With the rapid development of computer and information technology, people have higher and higher requirements for device processing speed and performance. In various chips such as high-speed digital signal processors (DSPs), microprocessors and RSICs, multipliers are essential arithmetic logic units and are often in the critical delay path. Multiplication operations need to be completed within one clock cycle. The cycle of completing a multiplication operation basically determines the main frequency of the microprocessor. Therefore, high-performance multipliers are important components in modern microprocessors and high-speed digital signal processing. At present, there are four kinds of multiplier design ideas in China, namely: parallel multiplier, shift-add multiplier, lookup table multiplier, and adder tree multiplier. Among them, parallel multipliers are easy to implement and have fast computing speed, but they consume a lot of resources, especially when the number of bits of the multiplication operation is wide, the resources consumed will be huge; the design idea of ​​the shift-and-add multiplier is to implement it through shift-and-add term by term, which consumes fewer devices, but consumes clocks and is slow; the lookup table multiplier puts the product directly in the memory, and uses the operand as the address to access the memory, and the output data obtained is the multiplication result. The speed of this method is limited to the storage speed of the memory, but as the number of bits of the multiplier increases, the memory space will increase sharply. This method is not suitable for multiplication operations with a high number of bits; the adder tree multiplier adopts a pipeline structure and can complete the multiplication of two numbers in one clock, but when the number of bits of the multiplier increases, the number of pipeline stages increases, resulting in the use of many registers and increased device consumption. Multipliers using the Booth algorithm have great advantages in speed, devices, accuracy, and power consumption.

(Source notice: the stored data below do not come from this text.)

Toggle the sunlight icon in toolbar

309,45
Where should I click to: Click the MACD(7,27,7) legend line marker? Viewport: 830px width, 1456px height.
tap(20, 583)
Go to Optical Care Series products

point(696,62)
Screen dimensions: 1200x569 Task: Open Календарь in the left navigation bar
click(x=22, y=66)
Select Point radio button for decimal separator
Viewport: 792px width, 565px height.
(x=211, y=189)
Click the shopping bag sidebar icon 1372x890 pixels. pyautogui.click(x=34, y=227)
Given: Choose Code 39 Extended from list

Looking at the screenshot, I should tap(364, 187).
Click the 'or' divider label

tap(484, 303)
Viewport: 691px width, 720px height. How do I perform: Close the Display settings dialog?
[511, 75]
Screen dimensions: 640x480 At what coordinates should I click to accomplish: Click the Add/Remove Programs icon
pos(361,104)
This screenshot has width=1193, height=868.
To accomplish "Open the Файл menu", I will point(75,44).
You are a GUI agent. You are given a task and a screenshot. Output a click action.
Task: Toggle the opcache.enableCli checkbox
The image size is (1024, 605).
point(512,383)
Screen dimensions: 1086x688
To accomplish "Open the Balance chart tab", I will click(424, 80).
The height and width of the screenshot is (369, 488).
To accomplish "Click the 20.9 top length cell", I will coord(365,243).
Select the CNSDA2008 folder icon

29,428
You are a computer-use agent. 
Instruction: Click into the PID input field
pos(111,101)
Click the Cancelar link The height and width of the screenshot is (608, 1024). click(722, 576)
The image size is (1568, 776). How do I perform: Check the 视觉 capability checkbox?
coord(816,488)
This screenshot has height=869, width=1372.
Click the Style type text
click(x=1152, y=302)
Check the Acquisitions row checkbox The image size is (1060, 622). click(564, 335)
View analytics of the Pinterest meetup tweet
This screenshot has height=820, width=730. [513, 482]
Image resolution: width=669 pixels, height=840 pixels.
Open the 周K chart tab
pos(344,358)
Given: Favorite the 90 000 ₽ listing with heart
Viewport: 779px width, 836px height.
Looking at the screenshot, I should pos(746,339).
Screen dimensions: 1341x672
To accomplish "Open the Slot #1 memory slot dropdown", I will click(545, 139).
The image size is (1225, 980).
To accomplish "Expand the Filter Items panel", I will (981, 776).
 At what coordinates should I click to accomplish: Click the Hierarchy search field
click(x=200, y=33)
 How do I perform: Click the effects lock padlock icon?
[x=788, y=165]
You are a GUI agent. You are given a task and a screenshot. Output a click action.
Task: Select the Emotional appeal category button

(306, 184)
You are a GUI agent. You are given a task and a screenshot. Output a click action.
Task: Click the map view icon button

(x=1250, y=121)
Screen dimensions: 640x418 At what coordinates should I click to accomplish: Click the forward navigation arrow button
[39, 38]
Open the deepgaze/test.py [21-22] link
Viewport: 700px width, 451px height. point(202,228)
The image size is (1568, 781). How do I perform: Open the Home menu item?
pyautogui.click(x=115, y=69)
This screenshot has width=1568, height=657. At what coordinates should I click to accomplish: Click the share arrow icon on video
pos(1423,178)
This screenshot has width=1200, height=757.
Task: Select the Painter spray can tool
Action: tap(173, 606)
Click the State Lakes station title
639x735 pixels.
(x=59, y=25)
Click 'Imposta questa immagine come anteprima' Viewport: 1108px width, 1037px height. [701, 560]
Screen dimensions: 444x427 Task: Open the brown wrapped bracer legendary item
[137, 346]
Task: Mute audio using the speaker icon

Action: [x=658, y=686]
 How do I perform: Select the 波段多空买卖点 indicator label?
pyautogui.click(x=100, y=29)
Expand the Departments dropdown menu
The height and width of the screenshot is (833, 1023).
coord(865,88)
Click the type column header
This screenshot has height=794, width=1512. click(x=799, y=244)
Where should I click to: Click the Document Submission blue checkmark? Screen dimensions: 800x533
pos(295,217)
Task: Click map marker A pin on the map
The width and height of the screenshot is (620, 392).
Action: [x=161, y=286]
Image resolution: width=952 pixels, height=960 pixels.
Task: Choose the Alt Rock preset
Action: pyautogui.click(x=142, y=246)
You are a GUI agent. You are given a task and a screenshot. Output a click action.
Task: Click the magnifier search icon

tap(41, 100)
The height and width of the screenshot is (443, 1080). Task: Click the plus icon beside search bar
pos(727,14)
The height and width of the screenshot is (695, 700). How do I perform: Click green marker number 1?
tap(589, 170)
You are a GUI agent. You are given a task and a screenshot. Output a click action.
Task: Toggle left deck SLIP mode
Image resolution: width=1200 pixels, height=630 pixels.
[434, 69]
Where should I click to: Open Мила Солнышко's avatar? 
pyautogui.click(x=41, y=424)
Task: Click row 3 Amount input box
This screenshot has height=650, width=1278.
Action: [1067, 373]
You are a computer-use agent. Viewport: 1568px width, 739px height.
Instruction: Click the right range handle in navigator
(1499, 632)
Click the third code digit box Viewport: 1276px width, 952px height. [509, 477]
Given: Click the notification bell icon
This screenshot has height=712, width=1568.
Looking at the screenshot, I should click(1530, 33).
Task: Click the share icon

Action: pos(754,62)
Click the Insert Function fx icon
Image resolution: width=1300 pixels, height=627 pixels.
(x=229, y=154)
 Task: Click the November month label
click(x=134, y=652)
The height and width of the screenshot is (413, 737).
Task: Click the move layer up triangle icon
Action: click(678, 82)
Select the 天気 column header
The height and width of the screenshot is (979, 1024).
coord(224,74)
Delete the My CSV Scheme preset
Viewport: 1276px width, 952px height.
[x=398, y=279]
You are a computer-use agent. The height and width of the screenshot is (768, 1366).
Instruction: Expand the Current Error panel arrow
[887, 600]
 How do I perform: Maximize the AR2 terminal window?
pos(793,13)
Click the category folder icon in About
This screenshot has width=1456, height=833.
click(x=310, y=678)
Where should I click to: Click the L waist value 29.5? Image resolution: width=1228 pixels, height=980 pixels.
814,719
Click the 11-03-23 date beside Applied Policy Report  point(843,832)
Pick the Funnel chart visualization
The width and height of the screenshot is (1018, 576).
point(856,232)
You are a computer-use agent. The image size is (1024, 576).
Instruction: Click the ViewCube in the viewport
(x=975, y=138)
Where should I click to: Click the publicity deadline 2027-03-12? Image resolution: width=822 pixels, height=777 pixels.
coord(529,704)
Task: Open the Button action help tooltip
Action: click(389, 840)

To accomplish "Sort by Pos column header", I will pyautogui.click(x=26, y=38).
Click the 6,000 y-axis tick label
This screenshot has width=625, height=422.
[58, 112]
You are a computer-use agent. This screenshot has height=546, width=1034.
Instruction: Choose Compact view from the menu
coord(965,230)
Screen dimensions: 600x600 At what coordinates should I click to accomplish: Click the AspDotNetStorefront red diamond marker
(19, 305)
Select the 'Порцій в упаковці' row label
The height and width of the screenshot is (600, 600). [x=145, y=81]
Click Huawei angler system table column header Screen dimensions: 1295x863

This paper introduces the design of 20×18 bit fixed-point array multiplier, which adopts radix 4-Booth algorithm and 4-2 compression. The basic logic unit is the standard unit library provided by SMIC's O.18/μm process. While reducing the number of multiplier devices, the system has the characteristics of high speed and low power consumption. The structure is regular and easy to implement in FPGA. At the same time, it is also a good choice in ASIC design.

1 Multiplier Structure

The logic design of the 20×18-bit multiplier can be divided into: Booth coding, partial product generation, 4-2 compression tree, look-ahead adder, and rounding overflow processing. Among them, the Booth algorithm can reduce 50% of the partial product terms, and the 4-2 compression tree reduces the number of addends to be summed, which can reduce the number of adders and save devices. Compared with the traditional method, it also reduces the multi-stage transmission delay in the serial accumulation or Wallace tree structure, thereby improving the speed of the entire multiplier.

After 4-2 compression, the last two numbers are directly added, and the delay is the delay of a carry-lookahead adder. After obtaining the result, overflow processing and rounding are performed according to the required data accuracy as shown in Figure 1.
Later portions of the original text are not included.